## PROBLEM TO SOLVE
Give again, exactly as written, the lines of the records below from the line with "Where should I" to the line with "Tap the 今日活动 20:00~20:30 time text". Both end lines count; pictures do not.
··· INPUT DATA
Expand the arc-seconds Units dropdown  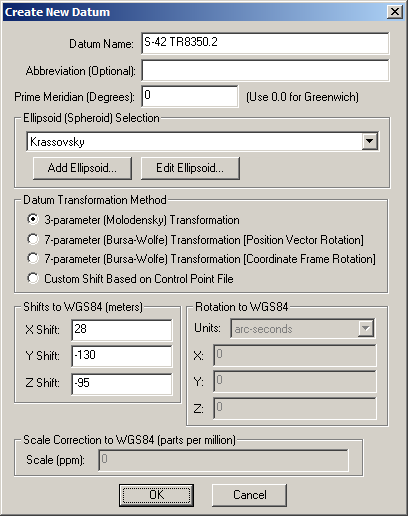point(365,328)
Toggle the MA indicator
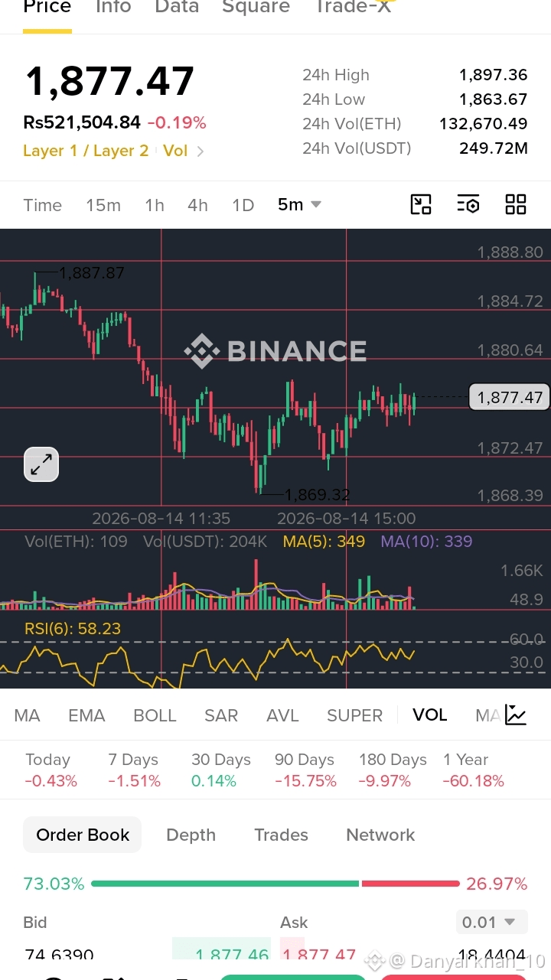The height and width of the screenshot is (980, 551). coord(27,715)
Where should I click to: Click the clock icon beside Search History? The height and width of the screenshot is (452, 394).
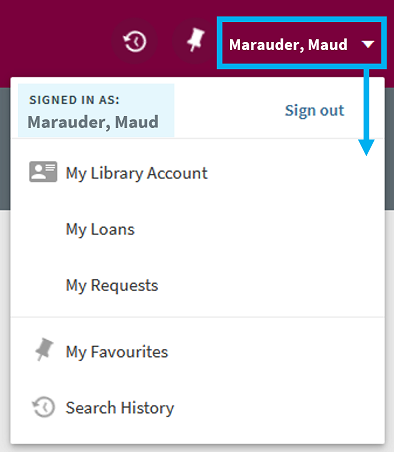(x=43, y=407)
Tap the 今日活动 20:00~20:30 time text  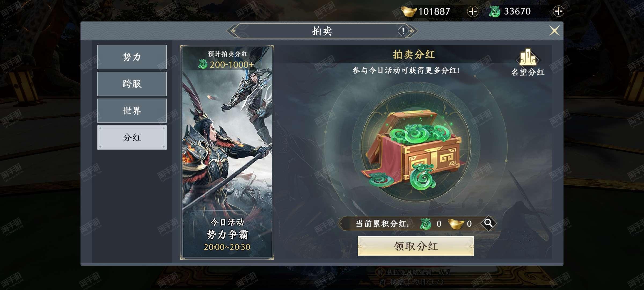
······
··· INPUT DATA
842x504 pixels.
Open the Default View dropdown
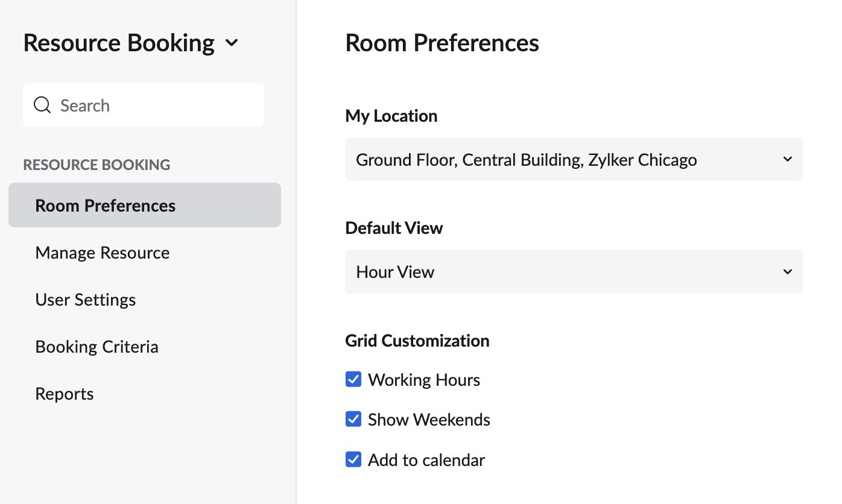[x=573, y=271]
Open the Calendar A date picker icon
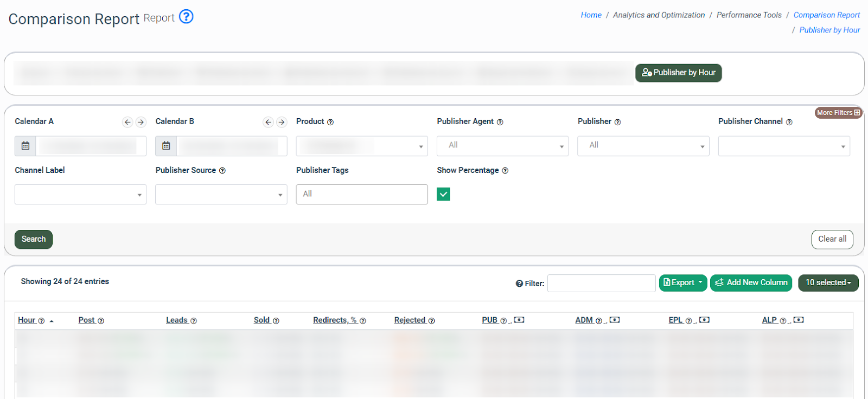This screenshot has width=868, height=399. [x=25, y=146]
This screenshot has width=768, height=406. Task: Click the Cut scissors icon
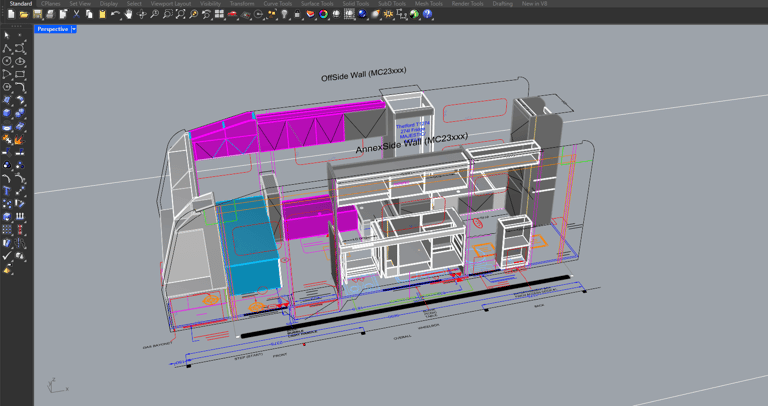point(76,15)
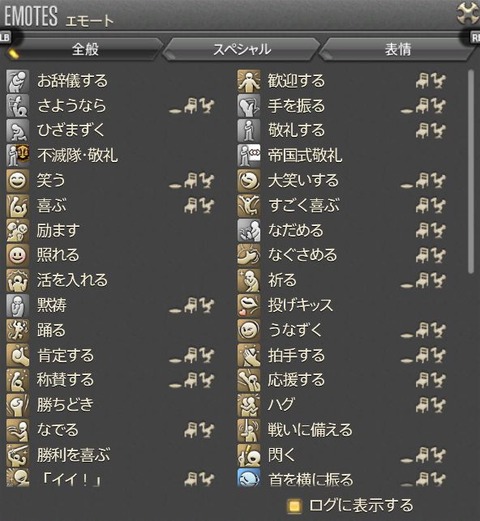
······
## OUTPUT BELOW
Where should I click to: Click the clock icon beside Search History? The height and width of the screenshot is (452, 394).
(x=43, y=407)
Tap the 今日活动 20:00~20:30 time text  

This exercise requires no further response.